BEGIN DATA PROVIDED

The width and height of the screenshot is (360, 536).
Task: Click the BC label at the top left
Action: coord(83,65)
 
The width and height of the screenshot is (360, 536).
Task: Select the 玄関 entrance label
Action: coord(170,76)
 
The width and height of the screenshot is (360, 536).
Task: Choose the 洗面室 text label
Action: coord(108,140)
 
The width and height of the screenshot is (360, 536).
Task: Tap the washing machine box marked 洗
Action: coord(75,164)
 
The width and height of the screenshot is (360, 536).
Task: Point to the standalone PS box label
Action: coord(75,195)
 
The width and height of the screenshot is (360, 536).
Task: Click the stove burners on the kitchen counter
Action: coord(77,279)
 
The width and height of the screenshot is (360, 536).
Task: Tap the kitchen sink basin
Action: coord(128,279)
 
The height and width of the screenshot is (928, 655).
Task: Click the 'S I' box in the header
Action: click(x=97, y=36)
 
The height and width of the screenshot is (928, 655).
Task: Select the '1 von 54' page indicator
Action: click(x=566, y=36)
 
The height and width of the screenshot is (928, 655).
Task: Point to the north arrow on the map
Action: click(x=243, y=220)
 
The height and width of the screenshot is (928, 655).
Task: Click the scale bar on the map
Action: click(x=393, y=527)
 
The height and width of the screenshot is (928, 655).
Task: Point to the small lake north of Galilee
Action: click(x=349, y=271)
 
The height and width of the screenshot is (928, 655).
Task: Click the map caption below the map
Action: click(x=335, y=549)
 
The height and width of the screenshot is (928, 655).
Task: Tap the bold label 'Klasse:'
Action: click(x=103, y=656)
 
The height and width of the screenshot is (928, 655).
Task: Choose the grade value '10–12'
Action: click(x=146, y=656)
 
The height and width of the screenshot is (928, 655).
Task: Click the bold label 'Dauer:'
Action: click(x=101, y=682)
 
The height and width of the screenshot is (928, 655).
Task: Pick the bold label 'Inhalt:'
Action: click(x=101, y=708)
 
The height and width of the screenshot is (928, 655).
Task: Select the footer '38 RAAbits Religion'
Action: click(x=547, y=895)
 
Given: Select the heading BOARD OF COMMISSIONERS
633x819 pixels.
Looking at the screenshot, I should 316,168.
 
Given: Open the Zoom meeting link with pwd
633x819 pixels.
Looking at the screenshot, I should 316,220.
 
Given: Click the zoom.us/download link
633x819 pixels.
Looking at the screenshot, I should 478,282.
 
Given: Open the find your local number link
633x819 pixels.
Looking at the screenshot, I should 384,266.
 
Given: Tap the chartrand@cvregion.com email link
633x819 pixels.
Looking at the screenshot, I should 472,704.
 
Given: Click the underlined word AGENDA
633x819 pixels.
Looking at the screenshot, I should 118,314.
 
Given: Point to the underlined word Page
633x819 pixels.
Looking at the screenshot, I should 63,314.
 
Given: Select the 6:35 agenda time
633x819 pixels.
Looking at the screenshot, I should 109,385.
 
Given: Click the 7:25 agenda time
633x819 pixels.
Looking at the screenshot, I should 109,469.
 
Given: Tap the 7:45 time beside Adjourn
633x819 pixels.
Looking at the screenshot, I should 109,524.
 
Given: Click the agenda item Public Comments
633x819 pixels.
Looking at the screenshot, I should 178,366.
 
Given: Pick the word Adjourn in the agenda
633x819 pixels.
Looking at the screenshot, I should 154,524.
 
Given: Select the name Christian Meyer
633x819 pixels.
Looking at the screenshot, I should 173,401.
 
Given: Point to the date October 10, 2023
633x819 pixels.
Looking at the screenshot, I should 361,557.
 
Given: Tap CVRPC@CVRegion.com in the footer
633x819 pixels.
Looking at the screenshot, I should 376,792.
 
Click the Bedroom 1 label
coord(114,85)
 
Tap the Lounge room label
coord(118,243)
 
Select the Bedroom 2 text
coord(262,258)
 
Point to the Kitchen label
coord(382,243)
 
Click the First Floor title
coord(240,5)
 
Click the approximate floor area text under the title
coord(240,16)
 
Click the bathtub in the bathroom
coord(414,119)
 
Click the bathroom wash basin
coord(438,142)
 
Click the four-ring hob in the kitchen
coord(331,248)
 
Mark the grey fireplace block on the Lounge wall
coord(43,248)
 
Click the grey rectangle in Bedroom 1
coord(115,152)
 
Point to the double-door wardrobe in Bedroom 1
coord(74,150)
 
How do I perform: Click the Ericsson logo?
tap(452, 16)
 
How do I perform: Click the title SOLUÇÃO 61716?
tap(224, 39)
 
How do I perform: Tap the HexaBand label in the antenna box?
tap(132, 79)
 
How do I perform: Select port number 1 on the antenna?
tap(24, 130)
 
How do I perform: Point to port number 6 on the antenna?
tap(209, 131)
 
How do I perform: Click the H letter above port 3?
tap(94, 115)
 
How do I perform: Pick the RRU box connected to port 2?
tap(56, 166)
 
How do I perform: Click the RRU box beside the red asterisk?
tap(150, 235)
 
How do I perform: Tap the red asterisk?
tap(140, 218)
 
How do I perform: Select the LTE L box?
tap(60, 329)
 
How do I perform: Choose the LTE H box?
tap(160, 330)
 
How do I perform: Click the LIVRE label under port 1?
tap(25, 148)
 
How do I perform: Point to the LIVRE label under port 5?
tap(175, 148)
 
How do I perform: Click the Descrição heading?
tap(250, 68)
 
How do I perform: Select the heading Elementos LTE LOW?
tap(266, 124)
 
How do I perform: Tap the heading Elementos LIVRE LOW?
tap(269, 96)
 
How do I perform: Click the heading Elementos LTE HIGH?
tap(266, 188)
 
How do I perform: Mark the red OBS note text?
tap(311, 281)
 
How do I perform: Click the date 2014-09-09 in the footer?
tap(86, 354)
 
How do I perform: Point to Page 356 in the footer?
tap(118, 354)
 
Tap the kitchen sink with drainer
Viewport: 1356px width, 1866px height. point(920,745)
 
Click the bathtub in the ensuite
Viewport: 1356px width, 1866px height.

END DATA PROVIDED

● **WHAT THIS TASK INVOLVES**: Identify each line above that contains the word "bold", and copy every such line in full.

● **TASK SOLUTION**:
Task: Tap the bold label 'Klasse:'
Task: Click the bold label 'Dauer:'
Task: Pick the bold label 'Inhalt:'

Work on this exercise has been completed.